- Text -
What are known as single-transistor cells are used in dynamic random access memories (DRAMs). These cells comprise a storage capacitor and a select transistor (MOSFET), which connects the storage electrode to the bit line. The storage capacitor may be designed as a trench capacitor or as a stacked capacitor.
To drive the select transistor, a metalically conductive gate electrode stack is placed onto the gate oxide. Typical gate electrode stacks are stacks comprising doped polysilicon and, above it, a tungsten silicide (WSix) or a tungsten nitride/tungsten sandwich.
Patterning of a gate electrode stack of this type, for example by a plasma etch, by means of an additional silicon nitride capping layer on the upper tungsten-containing electrode layer, together with corresponding gate contacts, provides the metallic connection lines.
The patterned gate electrode stacks are usually subjected to a thermal aftertreatment in such a manner that simultaneously the uncovered side walls are partially oxidized and the resistance in the metal is minimized by targeted phase transformation or grain growth. The thin film of oxide which is thereby formed on the side walls of the polysilicon improves the leakage current characteristics of the transistors and acts as a spacer for the subsequent LDD (lightly doped drain) implantation. The latter sets the transistor parameters over the defined gate length. The metallic phase transformation at typical temperatures of 1000 to 1080° C. leads to a reduction in the resistance and is associated with strong grain growth in the gate metal.

- Assigned task 1 -
According to the text on DRAM cells, what are the typical temperatures for the metallic phase transformation?
- Assigned task 2 -
Reproduce the portion of the text on DRAM cells starting with "What are known" and going on through "a stacked capacitor.".
The material after this point comes from a separate source.

- Given information -
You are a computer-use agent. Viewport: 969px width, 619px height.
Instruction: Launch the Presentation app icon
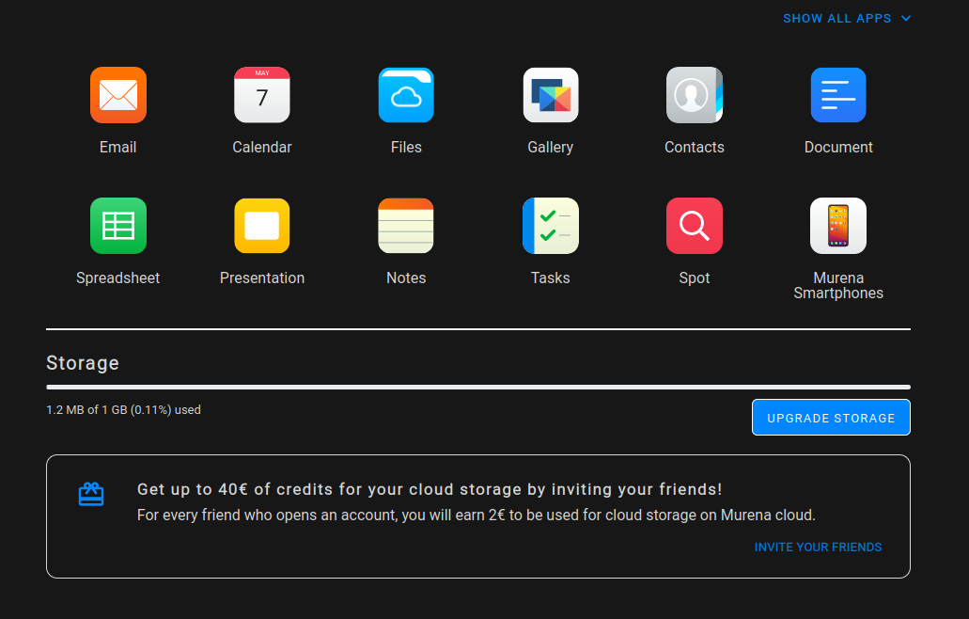[x=262, y=226]
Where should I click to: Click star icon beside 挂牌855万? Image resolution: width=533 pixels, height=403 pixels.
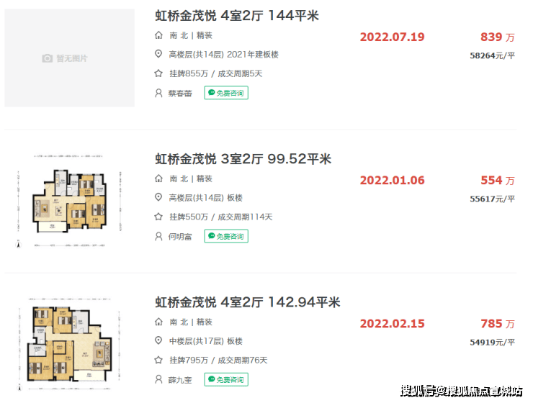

- Response area 1 -
1000 to 1080° C.

- Response area 2 -
What are known as single-transistor cells are used in dynamic random access memories (DRAMs). These cells comprise a storage capacitor and a select transistor (MOSFET), which connects the storage electrode to the bit line. The storage capacitor may be designed as a trench capacitor or as a stacked capacitor.